Practicing Reiki has changed my life in many ways. The Five Precepts of Reiki, which are to be recited at the beginning of each day, have many consequences if I am thoughtful about their application and not repeating them verbatim. They are…
Just for today do not worry.
Just for today let go of anger.
Just for today show gratitude for everything.
Just for today do my work with integrity.
Just for today be kind to every living thing.
Sometimes, I fail at taking these to heart and have to be reminded throughout the day to do them, minute by minute.
Or I might find that one of them are flowing over me at the end of a day.

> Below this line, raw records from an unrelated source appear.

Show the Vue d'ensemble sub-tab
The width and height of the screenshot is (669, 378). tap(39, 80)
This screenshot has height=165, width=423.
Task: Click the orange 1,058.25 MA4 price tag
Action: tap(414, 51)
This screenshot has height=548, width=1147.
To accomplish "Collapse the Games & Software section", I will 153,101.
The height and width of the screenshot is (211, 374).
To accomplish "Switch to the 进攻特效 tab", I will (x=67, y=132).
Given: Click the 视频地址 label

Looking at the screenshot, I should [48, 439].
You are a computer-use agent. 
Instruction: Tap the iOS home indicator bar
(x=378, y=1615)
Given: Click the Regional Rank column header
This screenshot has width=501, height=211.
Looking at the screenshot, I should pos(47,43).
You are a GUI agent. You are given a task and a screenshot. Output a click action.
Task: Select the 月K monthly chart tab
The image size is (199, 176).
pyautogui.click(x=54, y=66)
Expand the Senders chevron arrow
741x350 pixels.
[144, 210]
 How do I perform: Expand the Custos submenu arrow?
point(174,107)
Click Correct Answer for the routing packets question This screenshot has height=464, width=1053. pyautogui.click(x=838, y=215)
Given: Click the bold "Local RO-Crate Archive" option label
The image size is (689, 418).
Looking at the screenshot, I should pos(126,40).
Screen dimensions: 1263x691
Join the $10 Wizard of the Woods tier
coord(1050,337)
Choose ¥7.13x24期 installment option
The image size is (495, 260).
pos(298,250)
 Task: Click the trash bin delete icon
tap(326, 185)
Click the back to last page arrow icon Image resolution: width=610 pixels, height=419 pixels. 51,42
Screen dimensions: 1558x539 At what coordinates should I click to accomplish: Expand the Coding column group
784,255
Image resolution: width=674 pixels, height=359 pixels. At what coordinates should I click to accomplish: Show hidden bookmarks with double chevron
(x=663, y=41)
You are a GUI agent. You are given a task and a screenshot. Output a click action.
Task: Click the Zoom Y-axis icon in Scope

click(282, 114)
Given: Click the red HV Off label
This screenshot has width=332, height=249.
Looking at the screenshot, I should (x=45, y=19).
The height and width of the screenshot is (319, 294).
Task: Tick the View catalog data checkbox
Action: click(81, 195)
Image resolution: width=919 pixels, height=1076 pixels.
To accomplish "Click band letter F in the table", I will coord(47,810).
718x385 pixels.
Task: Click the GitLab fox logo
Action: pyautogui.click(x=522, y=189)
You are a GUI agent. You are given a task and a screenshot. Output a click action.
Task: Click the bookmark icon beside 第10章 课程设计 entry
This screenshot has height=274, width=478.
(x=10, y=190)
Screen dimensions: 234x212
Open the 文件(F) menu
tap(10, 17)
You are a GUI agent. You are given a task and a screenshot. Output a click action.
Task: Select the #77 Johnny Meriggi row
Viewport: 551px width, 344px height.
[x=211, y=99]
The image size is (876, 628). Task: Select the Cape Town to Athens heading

A fleeting moment of self actualization that is rare and breathtaking. I am able to rise above pain and painful truths to be aware of really beautiful occurrences. To be grateful.
What a last couple of days my family has had. Nothing spectacular that everyone else doesn’t have in their days as well, but just the same, the troubles of life. We found out my future daughter in law has a second, deeper, more dangerous tumor and the ‘shit has hit the fan’ so to speak. When I leave for Atlanta this week, none of us know what we will face there. Janeen is seeing a head and neck surgeon of some renown at Emory University and a new surgery will be scheduled. I’m not sure when I will be coming home, or if I will have to return as soon as I do.
My sister Liz phoned from Michigan to tell me that our sister, Sarah, in poor health for years since a tainted blood transfusion back in the 70’s, is failing rapidly. I am torn between two places. I want to be there to see her and spend time with her, but I am needed elsewhere. Sometime this spring I hope I get there.
A panacea for this and more was preparing for the dye workshop yesterday. Five of us packed into my barn to paint warps that will be woven later. All women that I care about deeply, I was concerned that we wouldn’t be able to accomplish what we needed in a small, dusty space. As it turned out, everyone came with a spirit of adventure, so that having to eat lunch with my sheep bugging us, taking turns with time constraints in mind, my jumping and barking dogs, didn’t have too much impact.
After everyone left, I felt like I was high! The women were such a primo group. Seeing the way some of them choose the colors of dye they would use was interesting. My weaving teacher, Rita, had colors in mind and brought several issues of Handwoven magazine with beautiful color forecasts. I was secretly smiling in my mind because this is the way I go about choosing colors. It made me happy to know that someone whose design sensiblities I admire so much has a method! Karen, the president of our guild, chose her colors from inspiration gleaned from a magazine cover. They are successful in their art because they have a methodical progression of steps that lead them to a desired end.
They also are able to let go of the ‘written in stone’ mentality that plagues so many of us. They can change their plan in midstream. Something that is difficult for many fiber artists is to bend with the properties of their medium. Especially when you are first learning the craft of dyeing, you have to sometimes allow the yarn to tell you what it can do.
I like to watch Trisha work. She took an earlier warp painting workshop with me a few years ago. She comes in with a plan, and then does it! There is never much a ado! She works full time, so there isn’t a lot of free time to spend planning out these things, but she doesn’t have many failures. She doesn’t have time for them!
April, Marilyn and I seem to work in similar ways. I can’t speak for them, but we seem to want immediate inspiration and jump right in. With dyeing, I have not usually had the luxury of spending a whole lot of time planning out what I am going to do next. I have color wheels all over and a Pantone color chart. When I have had the luxury of sitting down and mixing dyes by formula, I’ve done the best work. So with dyeing, as with weaving, the more planning you do, the better the result will be.
I hope to develop the workshop into a study group we can offer to the rest of the guild.
This morning, my husband got up with the dogs so I could sleep in. I usually can’t sleep much past seven, but today I didn’t get up until 9:30!!!! He said he was getting worried about me. For Mother’s Day, he bought himself a new wedding band to replace the one he lost a few years ago. I am thrilled about this. I want him to have a wedding ring on so that when we are out in public, people will see it and think maybe he is my husband instead of my caretaker….we went to an RV show last night and I was so hunched over and decrepit looking and he looks so healthy and strapping. He had to lift me out of the campers I was able to get up into!
Jeni is coming over in a little while to visit and maybe go shopping with her old mother. That is the nicest Mother’s Day gift; to be with your kids. I’ll see Andy and Janeen Tuesday. She sent me a beautiful bouquet, and an Edible Bouquet, perfect for the raw diet. I’m eating the chocolate covered strawberries and don’t care who knows.
So I am very grateful today. For my friends who were here yesterday and all that they are and mean to me, for my family in Michigan, for my children and their significant others, and for my husband, who still after 40 years, is trying to please me.
Happy Mother’s Day to all of the mothers out there!